Open a Molecule Archive in Python

level: intermediate, duration: 20 min (including one-time setup)

In this tutorial you can find a set of instructions on how to work with Molecule Archives in Python by using Anaconda’s Jupyter. To do so, one first needs to create a special ‘Environment’. This environment only has to be build the first time. When inspecting Molecule Archives later on the environment can be selected and the user can proceed immediately to the ‘Molecule Archives in Python’ section of this tutorial.

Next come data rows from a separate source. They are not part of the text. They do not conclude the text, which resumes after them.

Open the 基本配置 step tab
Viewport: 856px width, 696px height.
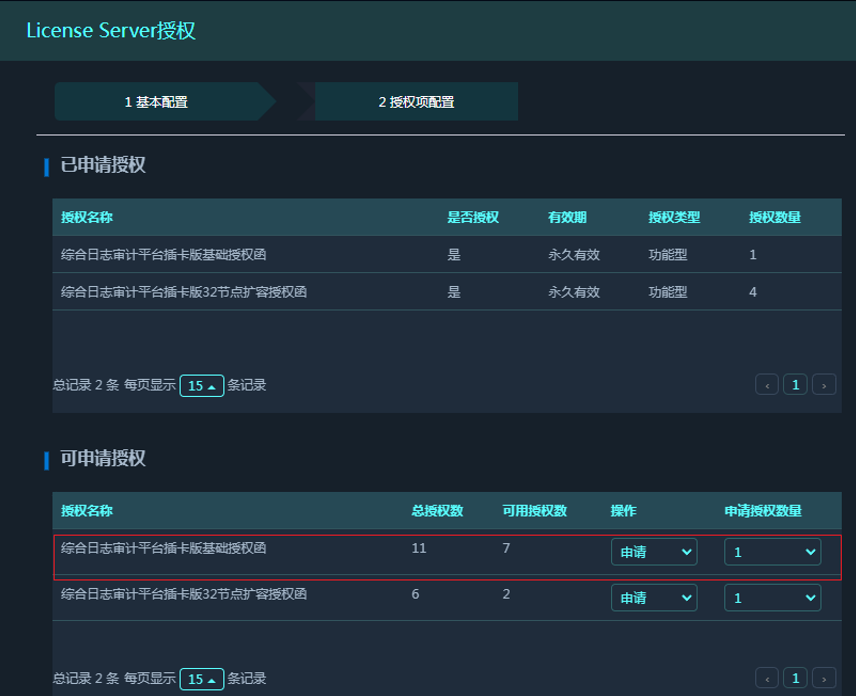click(x=156, y=102)
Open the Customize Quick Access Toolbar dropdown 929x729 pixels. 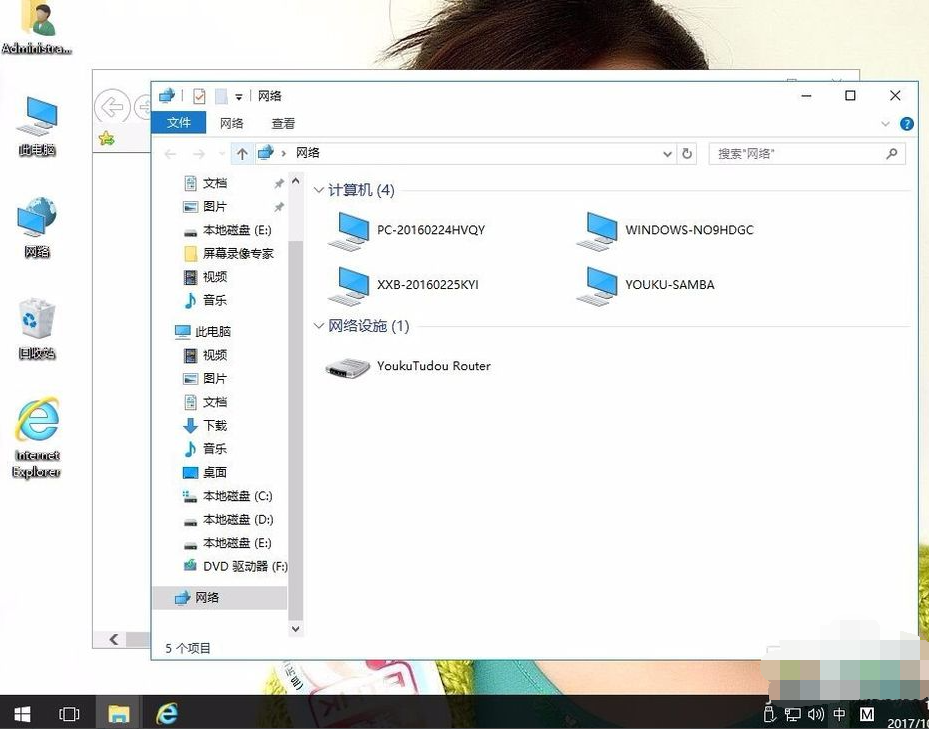[237, 95]
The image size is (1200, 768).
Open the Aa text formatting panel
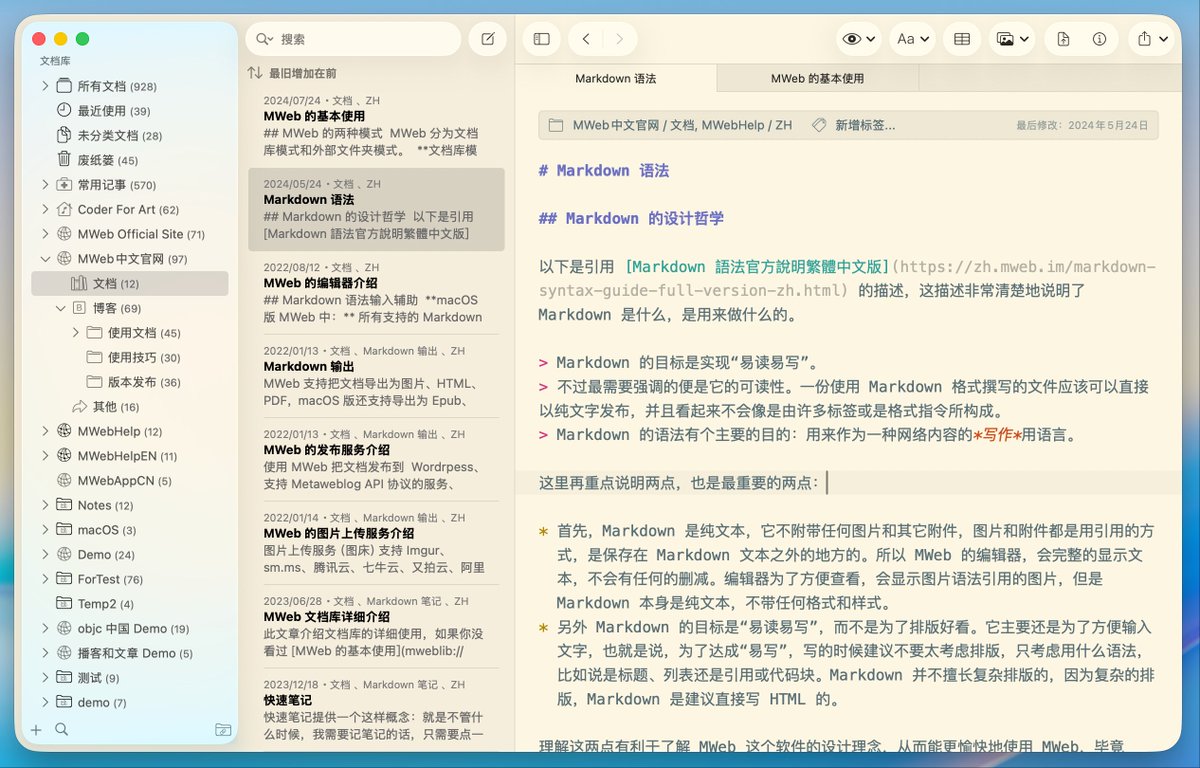click(x=908, y=38)
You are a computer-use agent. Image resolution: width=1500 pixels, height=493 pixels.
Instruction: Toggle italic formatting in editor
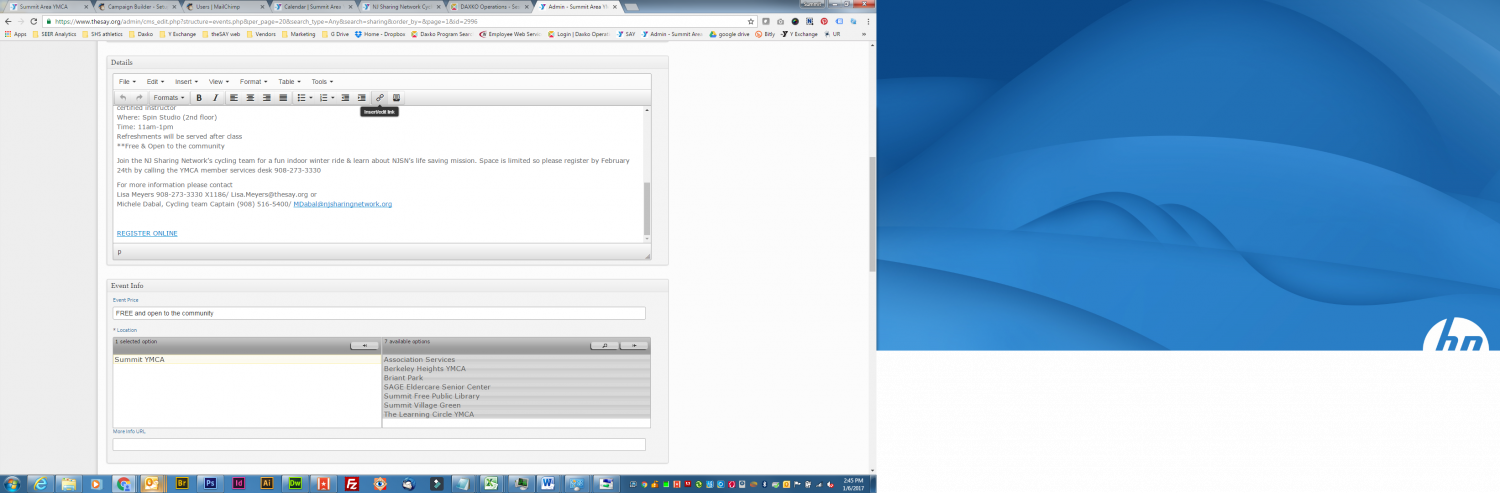(x=215, y=98)
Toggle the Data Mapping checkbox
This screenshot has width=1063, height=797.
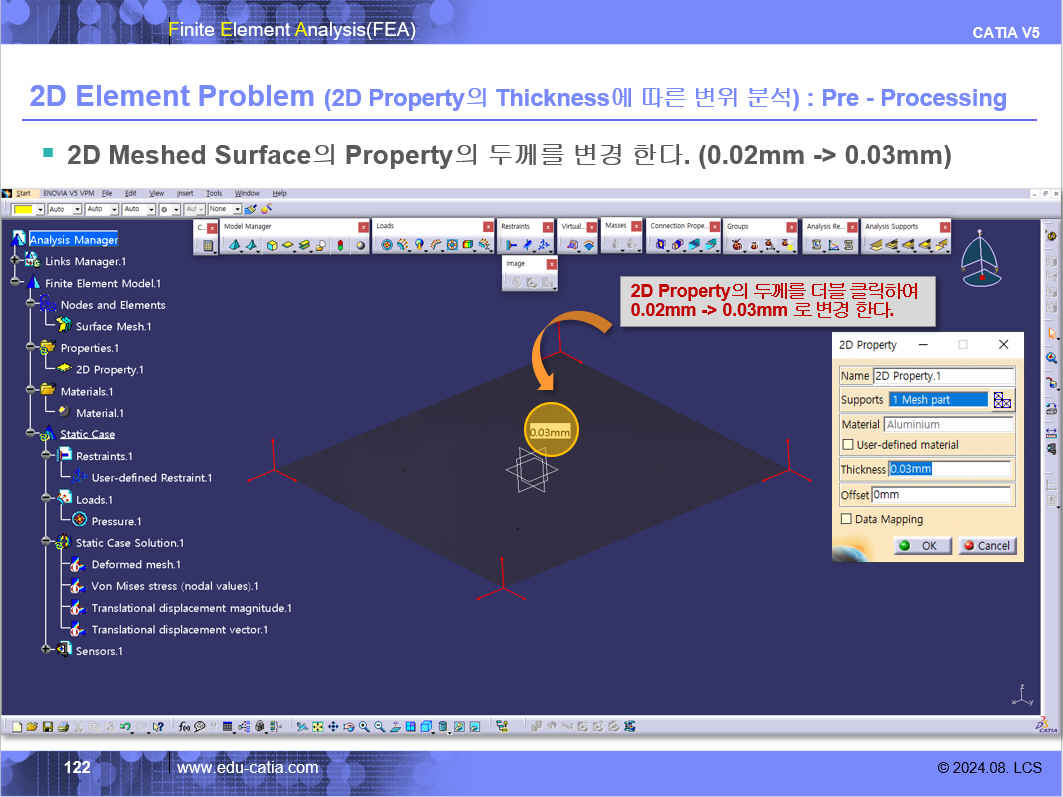tap(846, 519)
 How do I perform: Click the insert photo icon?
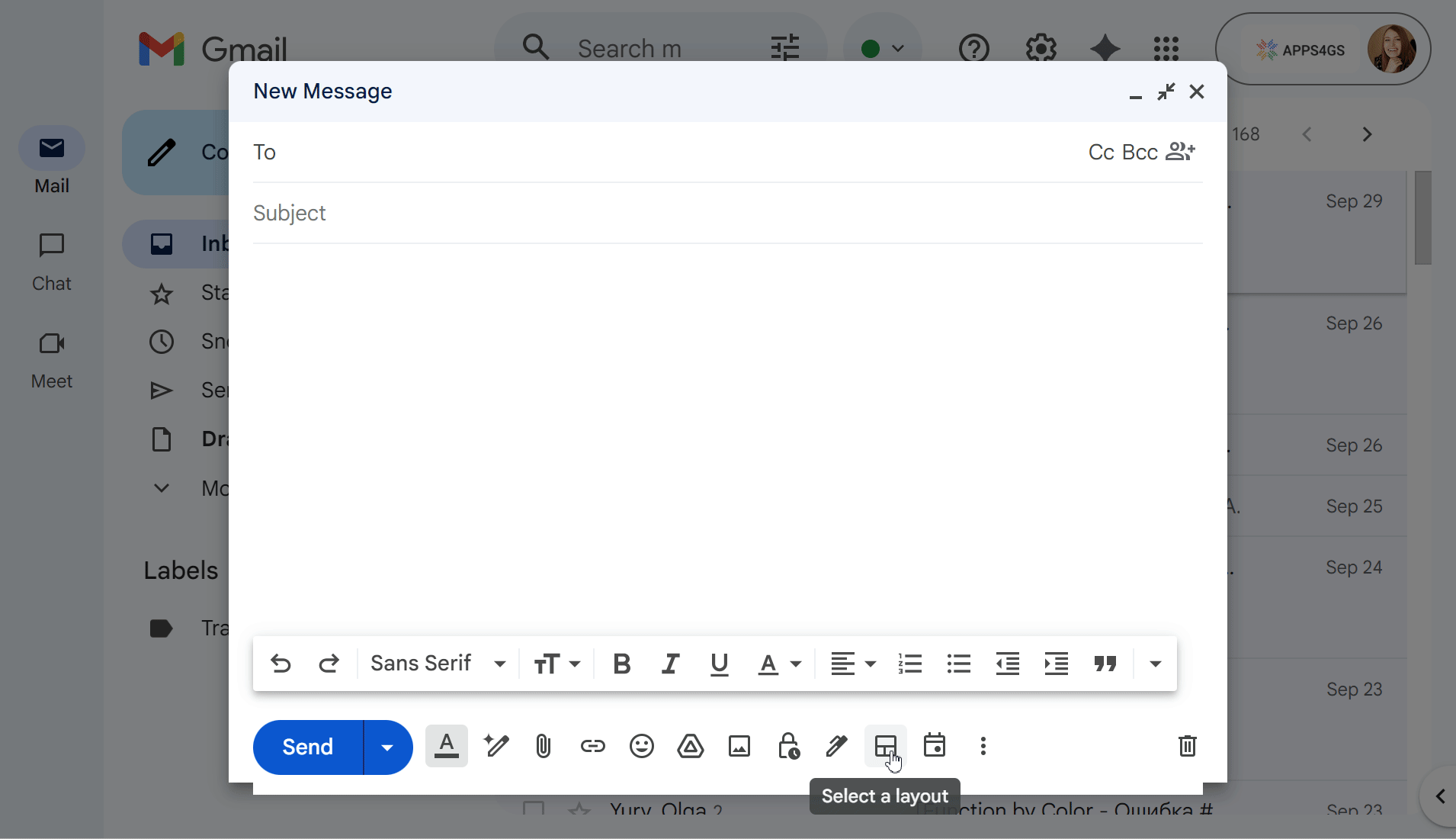tap(739, 746)
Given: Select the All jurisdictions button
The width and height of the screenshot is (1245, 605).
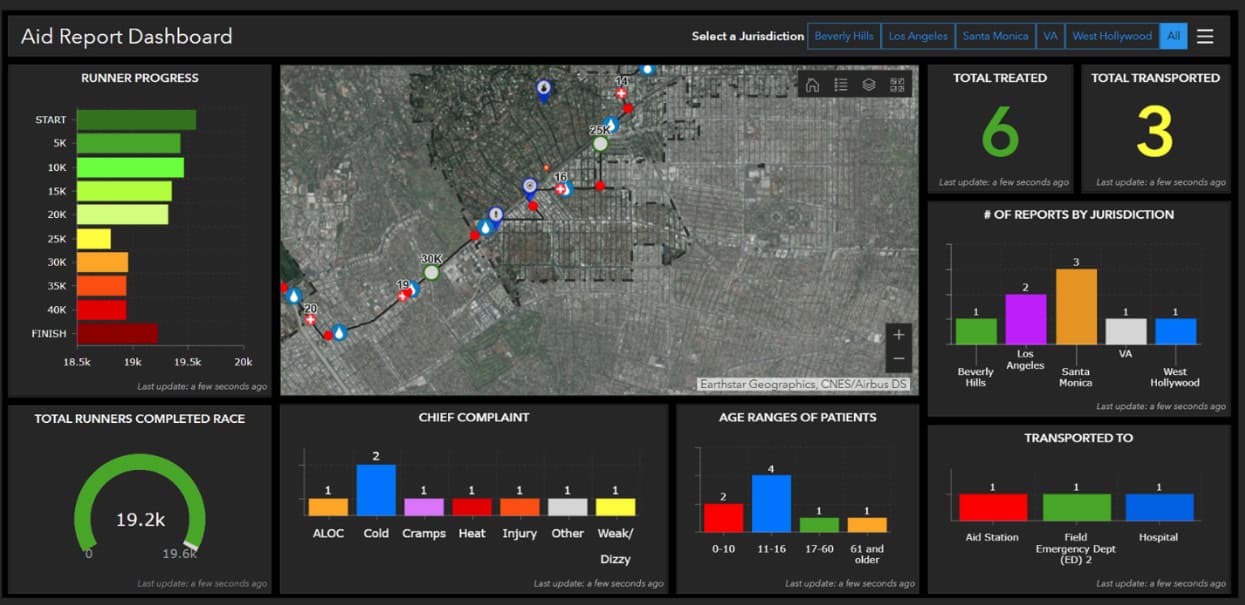Looking at the screenshot, I should tap(1173, 36).
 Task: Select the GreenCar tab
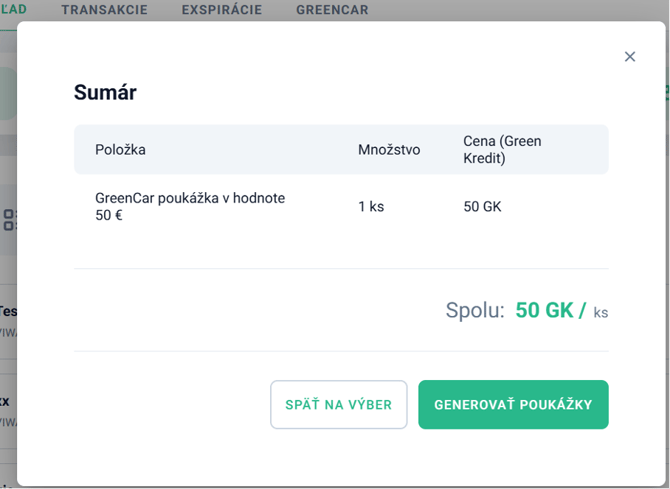(x=332, y=10)

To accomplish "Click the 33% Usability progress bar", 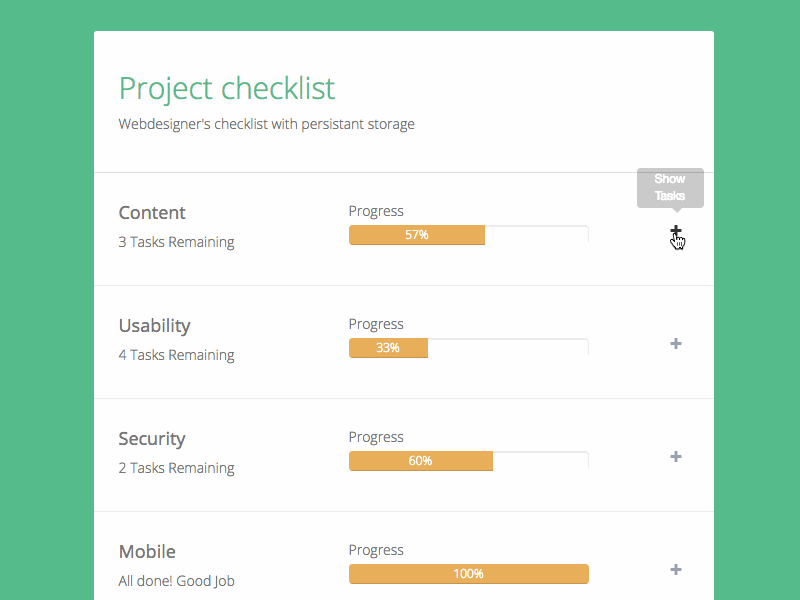I will [x=388, y=348].
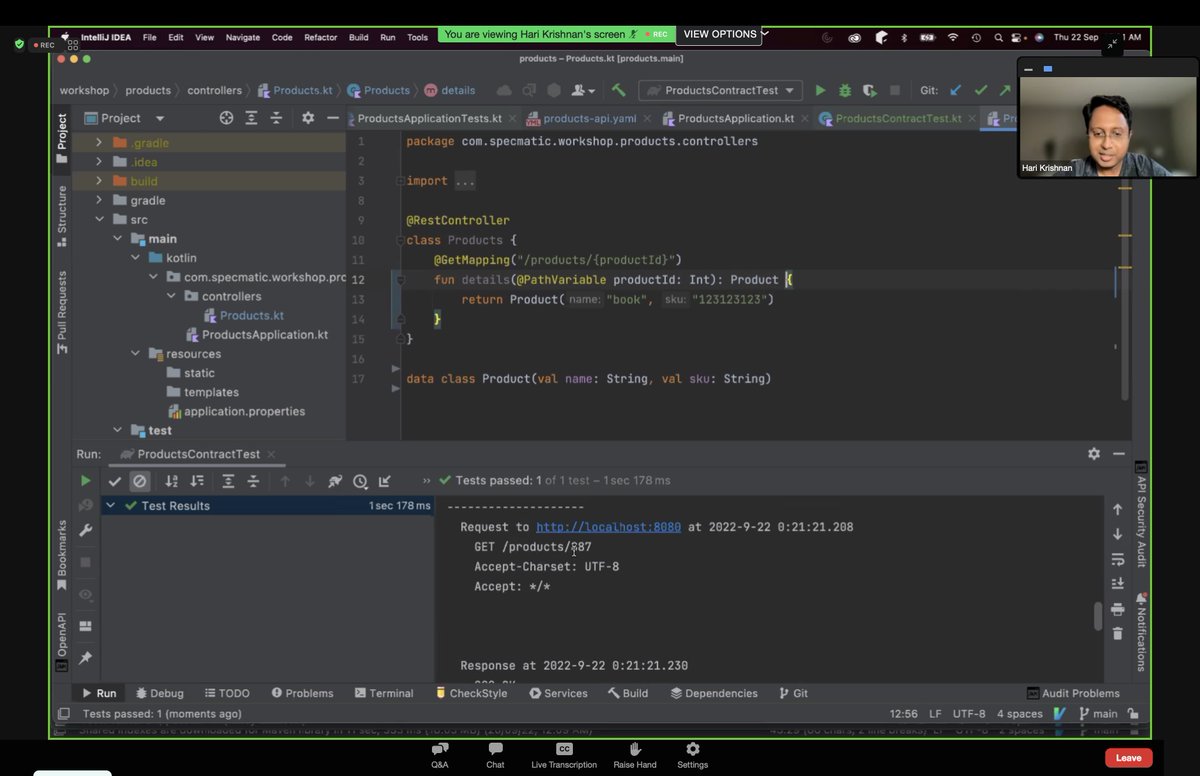This screenshot has width=1200, height=776.
Task: Toggle show passed tests checkmark
Action: [x=115, y=481]
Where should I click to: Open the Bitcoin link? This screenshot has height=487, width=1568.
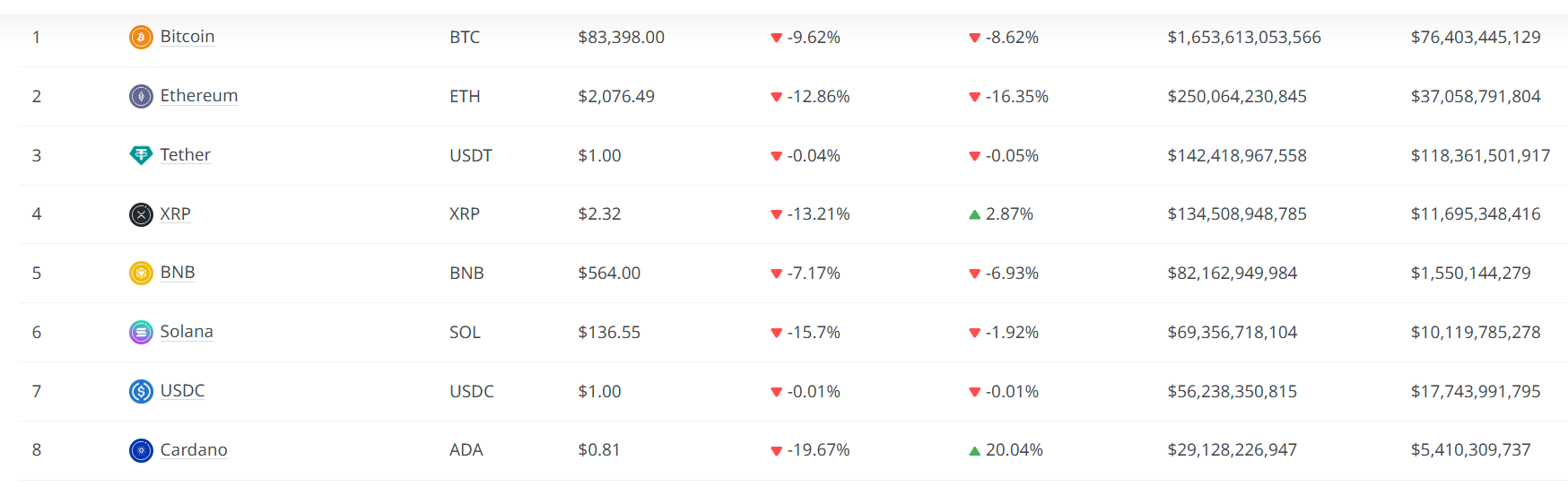(187, 37)
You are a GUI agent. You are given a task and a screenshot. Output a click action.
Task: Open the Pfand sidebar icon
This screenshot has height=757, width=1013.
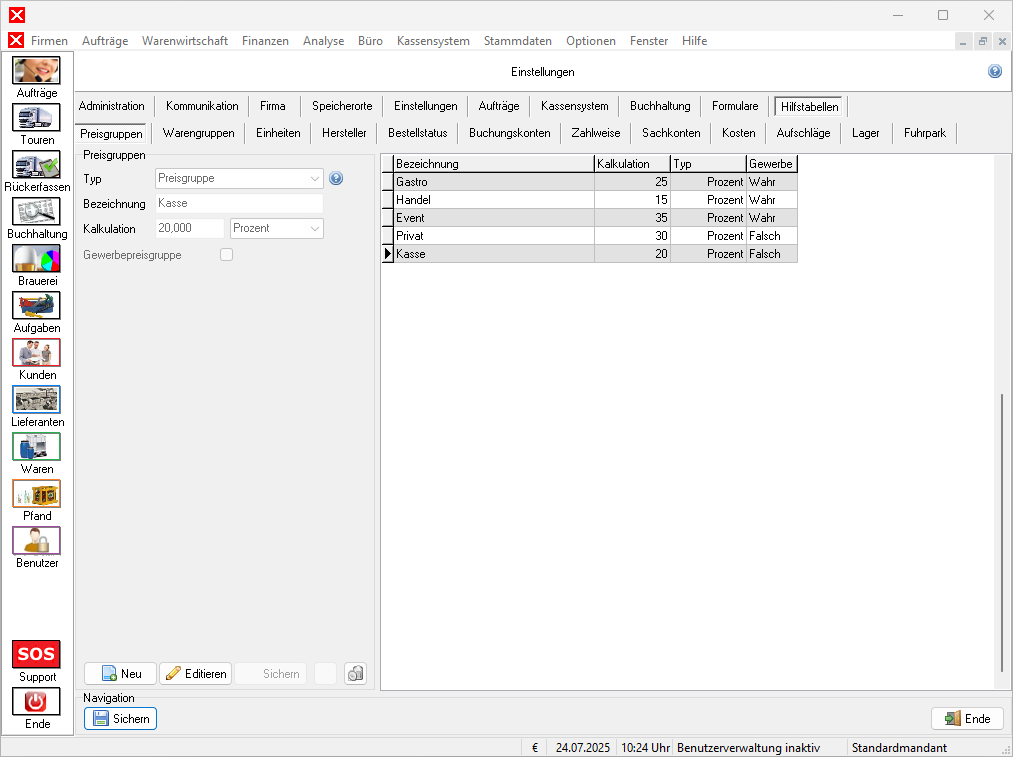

Note: Python 3 can also be used directly within Fiji (Not Jython, actual Python 3 with conda libraries). The Dashboard and Fiji scripting engine can now support Python (PyImageJ), which we are currently beta testing. Python (PyImageJ) allows users to run normal Python 3 scripts (with seaborn, matplotlib, pandas, etc..) when Fiji is launch from a Conda Python environment. We have written a library that will launch Fiji in this way available on conda forage called marspylib. Follow the direction in the readme to set this up. Then test it out using the Dashboard examples. It can also be used in the Fiji scripting editor. Make a comment on the forum if you have problems.

Create the Environment

First, an environment has to be created that makes it possible to use ImageJ together with Python. The environment is based on this repository on GitHub (it is basically a storage place). It contains all the necessary packages needed to build a bridge between java and python and also makes sure that the correct version of the package is used. The next steps will explain how to create the environment step by step.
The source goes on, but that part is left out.